Getting notified of comments and likes

Comments and likes on the blog use GitHub Discussions. To get notified when someone comments or reacts to your post:

  1. Watch the repository
    On the repo page, click WatchCustom → enable Discussions. You’ll get GitHub notifications (and email if your GitHub settings allow it) for new discussions and comments.

  2. Subscribe to your post’s discussion
    Once your post has at least one comment or reaction, a discussion is created under Post Discussions. Open your post’s discussion and click Subscribe (top right) to get notified only for that thread.

Editors and maintainers can use the same options to follow all post activity.

Writing Notes

  • There are no strict stylistic requirements, but posts should be clear, accessible, and engaging for a broad scientific audience.
  • Use headings, figures, and examples where helpful to improve readability.
  • Cite relevant prior work using hyperlinks or a formal inline citation style, and the inclusion of a references section at the end of the post is encouraged.
  • Ensure that claims are supported by appropriate sources.

Example of a strong post

Style and length can vary, but a good reference for structure and depth is Adapting AlphaGenome to MPRA data: it states the problem clearly, walks through methods and results in order, includes a reader-facing Summary, figures, code-oriented guidance, references, and honest limitations. Use it as inspiration, not a rigid template.

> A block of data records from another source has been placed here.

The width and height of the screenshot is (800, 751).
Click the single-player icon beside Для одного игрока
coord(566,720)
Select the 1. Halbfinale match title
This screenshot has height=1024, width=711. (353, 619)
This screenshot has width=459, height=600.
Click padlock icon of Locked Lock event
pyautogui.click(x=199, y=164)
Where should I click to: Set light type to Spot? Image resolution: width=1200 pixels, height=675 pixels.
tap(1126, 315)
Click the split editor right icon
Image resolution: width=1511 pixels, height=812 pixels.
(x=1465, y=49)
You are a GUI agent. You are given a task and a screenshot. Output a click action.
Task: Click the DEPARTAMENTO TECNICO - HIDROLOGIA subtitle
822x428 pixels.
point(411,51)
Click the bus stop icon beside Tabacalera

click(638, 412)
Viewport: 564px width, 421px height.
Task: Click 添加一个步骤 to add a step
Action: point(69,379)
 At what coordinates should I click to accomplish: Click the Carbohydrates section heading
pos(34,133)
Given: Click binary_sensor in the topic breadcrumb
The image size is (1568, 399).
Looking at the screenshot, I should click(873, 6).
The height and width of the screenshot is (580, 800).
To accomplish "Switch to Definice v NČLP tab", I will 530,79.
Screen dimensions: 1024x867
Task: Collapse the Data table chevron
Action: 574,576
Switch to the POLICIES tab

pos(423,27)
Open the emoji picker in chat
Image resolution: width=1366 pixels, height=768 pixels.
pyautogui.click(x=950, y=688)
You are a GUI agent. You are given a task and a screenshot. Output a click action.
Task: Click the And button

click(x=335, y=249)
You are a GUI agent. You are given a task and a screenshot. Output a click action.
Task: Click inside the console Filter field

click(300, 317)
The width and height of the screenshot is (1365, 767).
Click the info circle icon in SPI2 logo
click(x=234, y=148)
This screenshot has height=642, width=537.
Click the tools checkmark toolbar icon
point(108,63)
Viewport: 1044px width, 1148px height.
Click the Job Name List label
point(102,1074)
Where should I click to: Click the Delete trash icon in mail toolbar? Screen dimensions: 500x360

What editors look for (high level)

Editors aim to confirm, in a lightweight pass, that your post:

  • Belongs here — genomics × AI remit; scope, tags, and audience match the content
  • Holds up technically — no obvious factual errors; claims match the evidence you provide
  • Works for readers — logical flow (motivation → content → takeaway), appropriate level for the audience
  • Is complete in the basics — opening summary via the summary shortcode, reasonable attribution, working links, and clean formatting

For the full framework (checklist, review outcomes, escalation, and time expectations), see Editorial Review (MVR).